A major focus is offline accessibility. Given that less than 36% of Haitians have consistent internet access, and even fewer own laptops or high-end smartphones, HaitiHealth must evolve into a completely offline-first web app with optional downloadable components. This includes caching all language files, educational materials, and assessment tools locally, so they can run without any connection at all. This is already in motion with the current use of localStorage for data retention, but future builds will include service workers and bundled resources for complete progressive web app (PWA) deployment, allowing installation directly on Android devices. Once offline-first deployment is perfected, HaitiHealth can be installed via SD cards in rural clinics or preloaded on school or church devices without any reliance on servers.
Mobile optimization is another significant area of growth. Many Haitians only access the internet through low-end Android smartphones, and some may rely on shared or public devices. Thus, HaitiHealth must be tailored to smaller screens, with touch-friendly interfaces, voice input support, and text magnification options. We are currently designing a dedicated mobile app version using Flutter or React Native, depending on eventual device testing feedback.

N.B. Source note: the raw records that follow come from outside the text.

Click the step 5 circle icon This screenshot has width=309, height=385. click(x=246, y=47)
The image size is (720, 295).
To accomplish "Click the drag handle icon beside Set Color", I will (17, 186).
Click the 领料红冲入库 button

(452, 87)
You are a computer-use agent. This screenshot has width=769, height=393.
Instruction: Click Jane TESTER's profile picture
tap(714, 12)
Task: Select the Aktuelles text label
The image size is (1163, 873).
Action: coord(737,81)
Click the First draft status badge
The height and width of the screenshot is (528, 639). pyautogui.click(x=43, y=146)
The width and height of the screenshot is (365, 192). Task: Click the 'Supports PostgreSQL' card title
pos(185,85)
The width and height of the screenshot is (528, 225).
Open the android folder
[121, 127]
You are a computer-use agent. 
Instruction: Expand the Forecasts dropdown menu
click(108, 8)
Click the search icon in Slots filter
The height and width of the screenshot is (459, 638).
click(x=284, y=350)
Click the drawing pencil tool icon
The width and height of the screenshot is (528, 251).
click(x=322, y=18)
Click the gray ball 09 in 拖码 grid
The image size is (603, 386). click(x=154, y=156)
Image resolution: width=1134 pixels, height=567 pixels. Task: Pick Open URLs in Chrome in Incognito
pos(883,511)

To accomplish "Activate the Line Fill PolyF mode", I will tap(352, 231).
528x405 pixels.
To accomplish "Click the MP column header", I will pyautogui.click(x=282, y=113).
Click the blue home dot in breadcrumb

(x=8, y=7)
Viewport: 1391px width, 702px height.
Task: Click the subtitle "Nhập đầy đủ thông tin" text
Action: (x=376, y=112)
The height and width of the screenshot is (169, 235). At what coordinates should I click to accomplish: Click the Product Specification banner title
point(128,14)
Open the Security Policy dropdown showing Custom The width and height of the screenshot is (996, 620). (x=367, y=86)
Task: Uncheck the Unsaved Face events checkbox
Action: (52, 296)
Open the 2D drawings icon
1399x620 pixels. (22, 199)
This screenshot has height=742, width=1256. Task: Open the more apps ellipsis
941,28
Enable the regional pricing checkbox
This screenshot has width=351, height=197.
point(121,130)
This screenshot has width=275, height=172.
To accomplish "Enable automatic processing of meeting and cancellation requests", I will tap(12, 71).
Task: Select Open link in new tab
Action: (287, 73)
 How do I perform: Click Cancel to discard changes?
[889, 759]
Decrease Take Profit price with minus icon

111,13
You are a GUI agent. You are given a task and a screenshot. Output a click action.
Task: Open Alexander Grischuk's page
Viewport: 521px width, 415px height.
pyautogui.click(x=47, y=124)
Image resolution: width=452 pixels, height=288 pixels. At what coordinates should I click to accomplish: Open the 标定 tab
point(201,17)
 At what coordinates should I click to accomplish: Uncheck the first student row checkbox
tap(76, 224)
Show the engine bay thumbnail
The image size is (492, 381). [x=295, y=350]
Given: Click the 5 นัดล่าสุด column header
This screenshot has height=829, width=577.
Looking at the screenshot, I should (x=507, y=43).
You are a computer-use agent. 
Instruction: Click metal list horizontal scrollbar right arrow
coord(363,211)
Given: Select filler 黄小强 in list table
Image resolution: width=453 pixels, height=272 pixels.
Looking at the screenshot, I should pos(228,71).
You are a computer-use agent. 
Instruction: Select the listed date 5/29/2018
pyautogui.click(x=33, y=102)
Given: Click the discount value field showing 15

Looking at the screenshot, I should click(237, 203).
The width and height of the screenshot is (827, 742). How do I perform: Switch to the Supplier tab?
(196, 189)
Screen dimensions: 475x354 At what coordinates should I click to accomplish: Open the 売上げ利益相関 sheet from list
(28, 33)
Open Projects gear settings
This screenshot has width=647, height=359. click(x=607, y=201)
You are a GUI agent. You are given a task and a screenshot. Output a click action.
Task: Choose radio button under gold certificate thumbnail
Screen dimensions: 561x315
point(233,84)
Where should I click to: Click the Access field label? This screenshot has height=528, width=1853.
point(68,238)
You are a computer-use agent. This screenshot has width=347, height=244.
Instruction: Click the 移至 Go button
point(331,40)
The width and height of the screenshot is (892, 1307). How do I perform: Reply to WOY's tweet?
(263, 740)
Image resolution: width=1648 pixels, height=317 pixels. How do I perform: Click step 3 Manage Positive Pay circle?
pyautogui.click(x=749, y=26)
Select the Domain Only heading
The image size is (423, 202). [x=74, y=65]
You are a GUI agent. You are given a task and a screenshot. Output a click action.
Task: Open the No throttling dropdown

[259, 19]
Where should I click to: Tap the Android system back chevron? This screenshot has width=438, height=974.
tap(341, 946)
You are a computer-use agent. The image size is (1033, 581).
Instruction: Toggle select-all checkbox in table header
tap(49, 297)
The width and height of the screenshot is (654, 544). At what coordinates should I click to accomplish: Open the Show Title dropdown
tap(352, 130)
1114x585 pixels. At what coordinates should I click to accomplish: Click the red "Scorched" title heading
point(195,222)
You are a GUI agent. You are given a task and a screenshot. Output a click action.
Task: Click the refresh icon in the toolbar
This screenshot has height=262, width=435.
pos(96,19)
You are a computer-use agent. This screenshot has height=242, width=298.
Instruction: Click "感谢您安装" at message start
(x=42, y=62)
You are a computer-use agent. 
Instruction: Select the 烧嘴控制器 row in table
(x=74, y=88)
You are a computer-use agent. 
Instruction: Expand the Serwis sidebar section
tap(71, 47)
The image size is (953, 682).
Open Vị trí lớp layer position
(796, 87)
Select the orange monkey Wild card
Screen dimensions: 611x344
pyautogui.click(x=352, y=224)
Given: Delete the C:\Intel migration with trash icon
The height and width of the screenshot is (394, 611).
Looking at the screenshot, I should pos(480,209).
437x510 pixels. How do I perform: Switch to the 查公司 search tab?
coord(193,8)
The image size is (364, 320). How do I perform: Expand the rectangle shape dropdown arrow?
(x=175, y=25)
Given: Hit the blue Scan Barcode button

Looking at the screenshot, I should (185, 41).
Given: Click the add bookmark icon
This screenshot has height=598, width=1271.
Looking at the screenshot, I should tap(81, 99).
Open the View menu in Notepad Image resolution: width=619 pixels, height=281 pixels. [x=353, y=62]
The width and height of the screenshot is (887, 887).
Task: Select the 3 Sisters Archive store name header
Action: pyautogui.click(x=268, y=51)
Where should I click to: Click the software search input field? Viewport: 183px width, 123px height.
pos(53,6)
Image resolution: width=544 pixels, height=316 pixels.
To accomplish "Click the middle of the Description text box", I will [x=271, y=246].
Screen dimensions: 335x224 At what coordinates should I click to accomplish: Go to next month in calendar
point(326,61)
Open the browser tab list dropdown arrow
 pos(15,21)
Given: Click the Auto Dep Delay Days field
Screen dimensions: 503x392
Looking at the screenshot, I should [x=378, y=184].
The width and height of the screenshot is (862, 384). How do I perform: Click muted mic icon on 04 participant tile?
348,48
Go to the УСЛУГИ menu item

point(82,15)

This app will include push-based journaling reminders, offline assessment history, and community messages that users can download during brief periods of connectivity and review later at their own pace.
As for actual psychological support, HaitiHealth will soon integrate guided therapeutic response pathways. For example, if a user scores high on the PTSD screener, they will be led into a trauma-informed coping sequence that includes visual breathing tools, grounding exercises, audio affirmations in Creole, and links to printable support sheets for their family or religious leader. These sequences are informed by Cognitive Behavioral Therapy (CBT) principles, but localized to Haitian cultural norms and idioms. Long-term, we will also pilot peer-support modules where users can anonymously share coping ideas or receive motivational messages from others who’ve reported similar symptoms, all within a moderated, privacy-respecting format.
The full-scale impact of HaitiHealth, once fully realized, could be profound. If adopted widely across schools, clinics, churches, and youth centers, it has the potential to support mental health recognition and resilience-building for hundreds of thousands of people who would otherwise suffer in silence. By educating people about their symptoms, offering private and stigma-free ways to reflect and cope, and tracking emotional data over time it can destigmatize mental illness and replace fear with empowerment. More importantly, by being usable offline, in Creole, and on low-cost devices, HaitiHealth sidesteps the very barriers that have kept professional mental health care out of reach for most Haitians.
Over time, HaitiHealth could even serve as a model for trauma-informed digital wellness tools in other post-disaster, post-conflict, or underserved regions globally. The modular design allows for replication in other languages and countries, creating a blueprint for equitable, low-tech mental health care worldwide. In this way, a tool designed for Haiti might not just change Haiti, but inspire a new global standard in community-centered, offline-first digital mental health solutions.